### Exercise instructions
Reproduce the data in full, exactly as given, leaving images out.
··· Data ···
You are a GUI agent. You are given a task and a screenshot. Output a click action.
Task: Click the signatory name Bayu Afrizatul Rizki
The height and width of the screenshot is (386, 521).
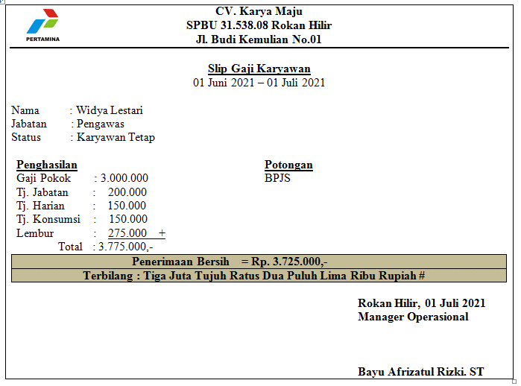[420, 371]
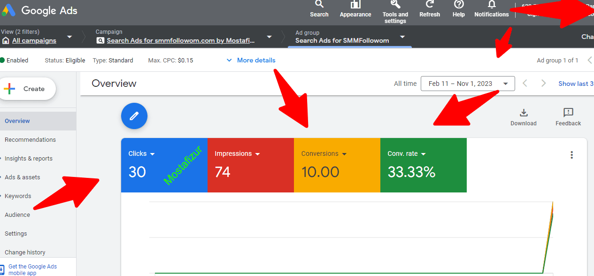
Task: Click the All campaigns link
Action: click(x=34, y=41)
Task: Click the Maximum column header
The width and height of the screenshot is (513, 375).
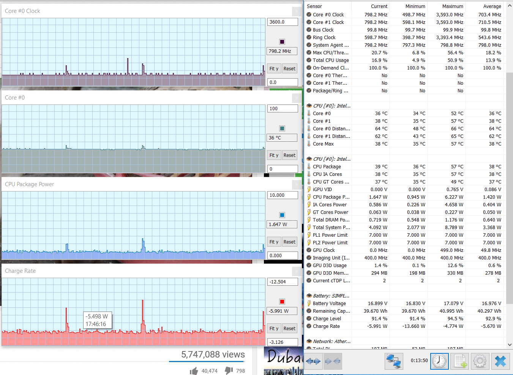Action: (452, 6)
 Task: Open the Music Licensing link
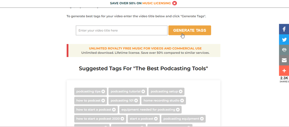157,3
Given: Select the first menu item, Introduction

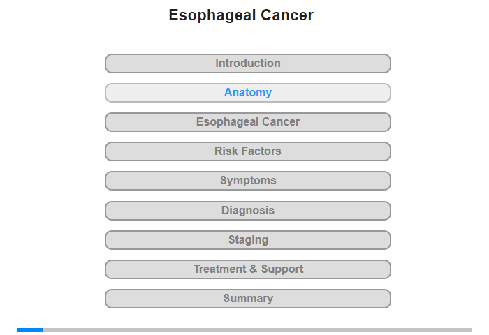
···
### Answer section
You are a GUI agent. You are given a task and a screenshot. Output a click action.
Task: Click the signatory name Bayu Afrizatul Rizki
The height and width of the screenshot is (386, 521).
[420, 371]
Task: Click the All campaigns link
Action: click(x=34, y=41)
Task: Click the Maximum column header
The width and height of the screenshot is (513, 375).
Action: (452, 6)
 Task: Open the Music Licensing link
157,3
Given: Select the first menu item, Introduction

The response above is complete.